### WHAT TO PRODUCE
Reproduce the full listing as it stands. Images do not belong in the copy.

- - - -

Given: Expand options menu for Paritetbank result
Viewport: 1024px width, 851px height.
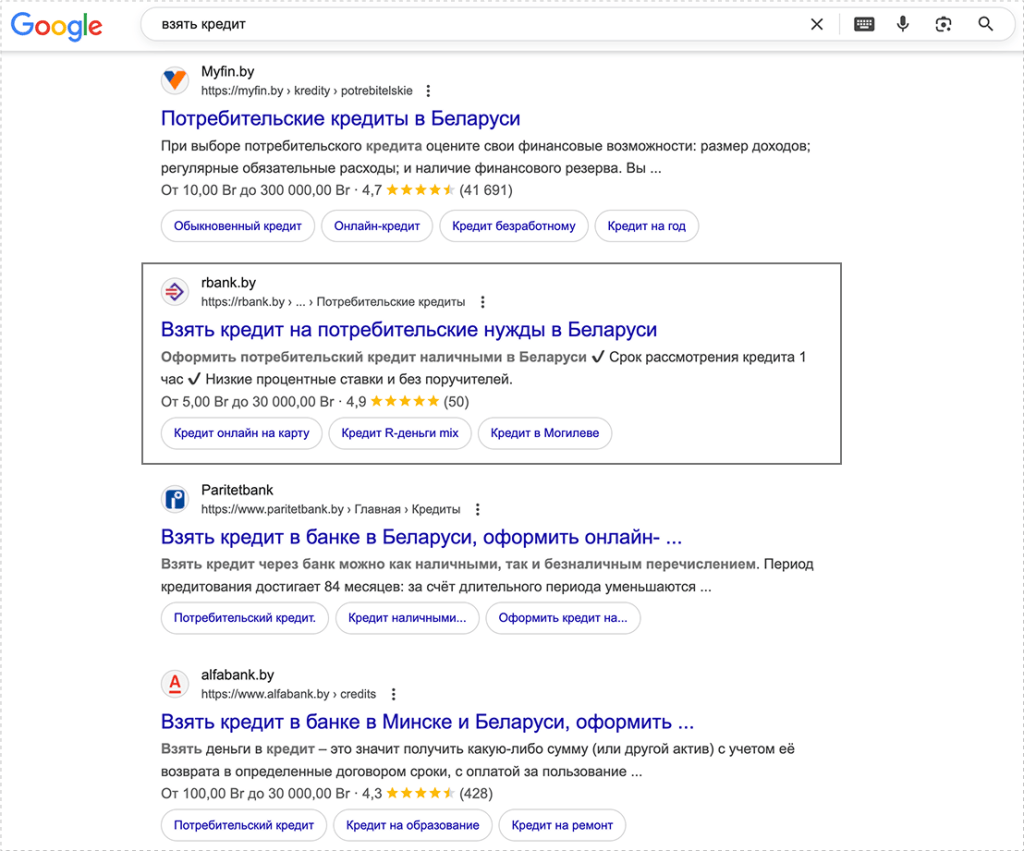Looking at the screenshot, I should pyautogui.click(x=478, y=509).
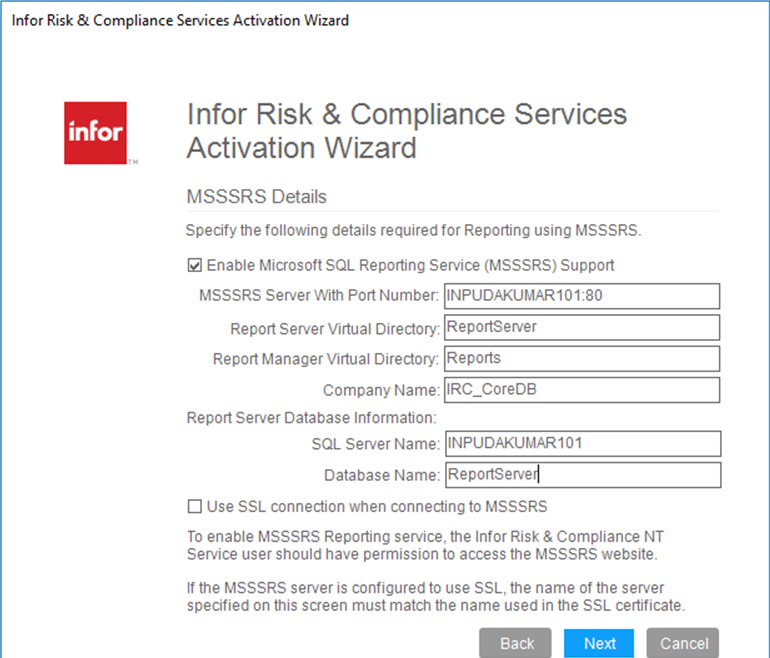Cancel the activation wizard

tap(683, 643)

- - - -

### SOLUTION TO THIS TASK
Given: Expand options menu for Paritetbank result
Viewport: 1024px width, 851px height.
Looking at the screenshot, I should pyautogui.click(x=478, y=509).
Cancel the activation wizard

tap(683, 643)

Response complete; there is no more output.